• **INSTRUCTION A**: Transcribe these records exactly, everything from the line containing "Describe the element at coordinates (717, 124)" down to the line containing "center [1301, 792].".

___ READING PASSAGE ___

# Sulcata eating eco earth....?



## Zepherrayne (Aug 20, 2012)

Recently changed substrate to Eco-earth coconut fiber and he is now eating it. Is this a problem? I mean he is not munching handfuls of it but he is nibbling on it here and then. He is about 4 months old. Any insight is appreciated.

Darren


----------



## Tom (Aug 20, 2012)

Sometimes they like to test new stuff. Make sure you aren't using any colored bulbs, like red or blue, as those tend to make it worse.

I would also put out two or three trays of their favorite foods. I they have a full tummy, they are less likely to sample other things. Mazuri often helps this too. If they keep bumping into food trays everywhere they turn, they will be less likely to wanna eat the substrate.

Last thing, make sure to do a good long soak everyday for a while to help everything pass through the GI tract.


----------



## Ethan D (Aug 20, 2012)

You know, quick ?, i have heard from many people that eco earth is non digestible for many reptiles ie; Burms, Chinese Water Dragons, Turtles Etc..... just wondering, bad advice or truth? Made me change some of my keeping habits.


----------



## Tom (Aug 20, 2012)

It is not "digestible", but the small particles usually pass right through with no problem. If a tortoise were to eat large quantities and not have access to water, then it could cause a blockage. While it is possible, I have never heard of a blockage with coco coir.


----------

___

• **INSTRUCTION B**: In the thread about a tortoise eating coconut fiber substrate, restate word for word everything from "Sometimes they like" down to "eat the substrate.".

___ DATA PROVIDED ___

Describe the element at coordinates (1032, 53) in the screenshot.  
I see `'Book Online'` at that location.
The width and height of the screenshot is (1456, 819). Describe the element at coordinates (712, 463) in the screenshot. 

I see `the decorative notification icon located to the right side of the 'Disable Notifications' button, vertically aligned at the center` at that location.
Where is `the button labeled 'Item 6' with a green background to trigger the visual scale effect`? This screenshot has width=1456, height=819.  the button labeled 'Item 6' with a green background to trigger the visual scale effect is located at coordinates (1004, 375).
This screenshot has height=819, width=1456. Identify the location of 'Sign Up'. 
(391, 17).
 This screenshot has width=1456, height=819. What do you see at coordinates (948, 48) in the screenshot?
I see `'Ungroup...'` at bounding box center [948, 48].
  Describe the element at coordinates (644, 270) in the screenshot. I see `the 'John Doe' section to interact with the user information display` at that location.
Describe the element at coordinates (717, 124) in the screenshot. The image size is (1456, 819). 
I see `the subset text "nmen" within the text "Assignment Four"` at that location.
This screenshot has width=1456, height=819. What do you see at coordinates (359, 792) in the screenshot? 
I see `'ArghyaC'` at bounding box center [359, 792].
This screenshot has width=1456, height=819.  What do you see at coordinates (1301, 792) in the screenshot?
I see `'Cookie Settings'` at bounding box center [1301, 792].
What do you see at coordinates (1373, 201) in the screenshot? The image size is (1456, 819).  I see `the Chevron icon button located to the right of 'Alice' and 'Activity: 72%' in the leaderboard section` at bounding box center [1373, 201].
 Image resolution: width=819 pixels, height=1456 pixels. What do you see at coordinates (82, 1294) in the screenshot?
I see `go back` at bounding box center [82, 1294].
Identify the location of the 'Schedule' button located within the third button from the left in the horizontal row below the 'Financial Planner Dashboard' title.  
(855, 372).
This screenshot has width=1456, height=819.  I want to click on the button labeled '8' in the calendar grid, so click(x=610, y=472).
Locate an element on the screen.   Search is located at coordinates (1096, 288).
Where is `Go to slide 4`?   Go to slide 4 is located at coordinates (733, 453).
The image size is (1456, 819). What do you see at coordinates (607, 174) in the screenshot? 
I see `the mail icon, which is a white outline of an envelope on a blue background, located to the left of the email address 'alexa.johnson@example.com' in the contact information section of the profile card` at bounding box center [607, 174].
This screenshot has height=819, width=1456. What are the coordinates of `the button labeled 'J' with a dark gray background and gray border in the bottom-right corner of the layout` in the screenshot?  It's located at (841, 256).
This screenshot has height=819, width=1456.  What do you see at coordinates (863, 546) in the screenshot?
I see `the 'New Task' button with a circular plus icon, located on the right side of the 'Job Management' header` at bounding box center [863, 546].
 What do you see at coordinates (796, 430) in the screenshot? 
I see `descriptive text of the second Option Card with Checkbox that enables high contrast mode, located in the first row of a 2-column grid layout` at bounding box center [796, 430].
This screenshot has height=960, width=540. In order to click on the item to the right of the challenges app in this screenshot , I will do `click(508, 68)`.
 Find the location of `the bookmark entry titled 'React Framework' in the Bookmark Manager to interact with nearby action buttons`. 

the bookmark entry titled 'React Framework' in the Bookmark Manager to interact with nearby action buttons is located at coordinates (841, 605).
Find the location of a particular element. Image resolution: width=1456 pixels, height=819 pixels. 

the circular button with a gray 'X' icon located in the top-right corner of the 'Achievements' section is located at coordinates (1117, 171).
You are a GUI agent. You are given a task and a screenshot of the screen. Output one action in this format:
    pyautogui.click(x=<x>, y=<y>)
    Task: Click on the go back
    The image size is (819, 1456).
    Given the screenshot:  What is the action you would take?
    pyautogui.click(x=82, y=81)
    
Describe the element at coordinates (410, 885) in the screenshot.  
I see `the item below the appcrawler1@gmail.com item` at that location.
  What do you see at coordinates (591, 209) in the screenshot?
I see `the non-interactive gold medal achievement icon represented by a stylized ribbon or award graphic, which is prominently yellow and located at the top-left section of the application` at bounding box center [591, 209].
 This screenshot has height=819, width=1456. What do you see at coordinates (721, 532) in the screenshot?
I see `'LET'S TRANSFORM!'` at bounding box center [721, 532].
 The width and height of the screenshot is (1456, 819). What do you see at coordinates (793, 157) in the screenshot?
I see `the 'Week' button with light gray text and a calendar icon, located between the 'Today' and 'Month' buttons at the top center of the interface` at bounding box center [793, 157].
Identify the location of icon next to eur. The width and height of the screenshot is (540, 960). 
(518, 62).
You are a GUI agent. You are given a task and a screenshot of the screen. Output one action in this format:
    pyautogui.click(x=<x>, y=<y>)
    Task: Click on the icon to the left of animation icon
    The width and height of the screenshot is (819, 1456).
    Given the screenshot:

___

• **FULL ANSWER A**:
Describe the element at coordinates (717, 124) in the screenshot. The image size is (1456, 819). 
I see `the subset text "nmen" within the text "Assignment Four"` at that location.
This screenshot has width=1456, height=819. What do you see at coordinates (359, 792) in the screenshot? 
I see `'ArghyaC'` at bounding box center [359, 792].
This screenshot has width=1456, height=819.  What do you see at coordinates (1301, 792) in the screenshot?
I see `'Cookie Settings'` at bounding box center [1301, 792].

• **FULL ANSWER B**:
Sometimes they like to test new stuff. Make sure you aren't using any colored bulbs, like red or blue, as those tend to make it worse.

I would also put out two or three trays of their favorite foods. I they have a full tummy, they are less likely to sample other things. Mazuri often helps this too. If they keep bumping into food trays everywhere they turn, they will be less likely to wanna eat the substrate.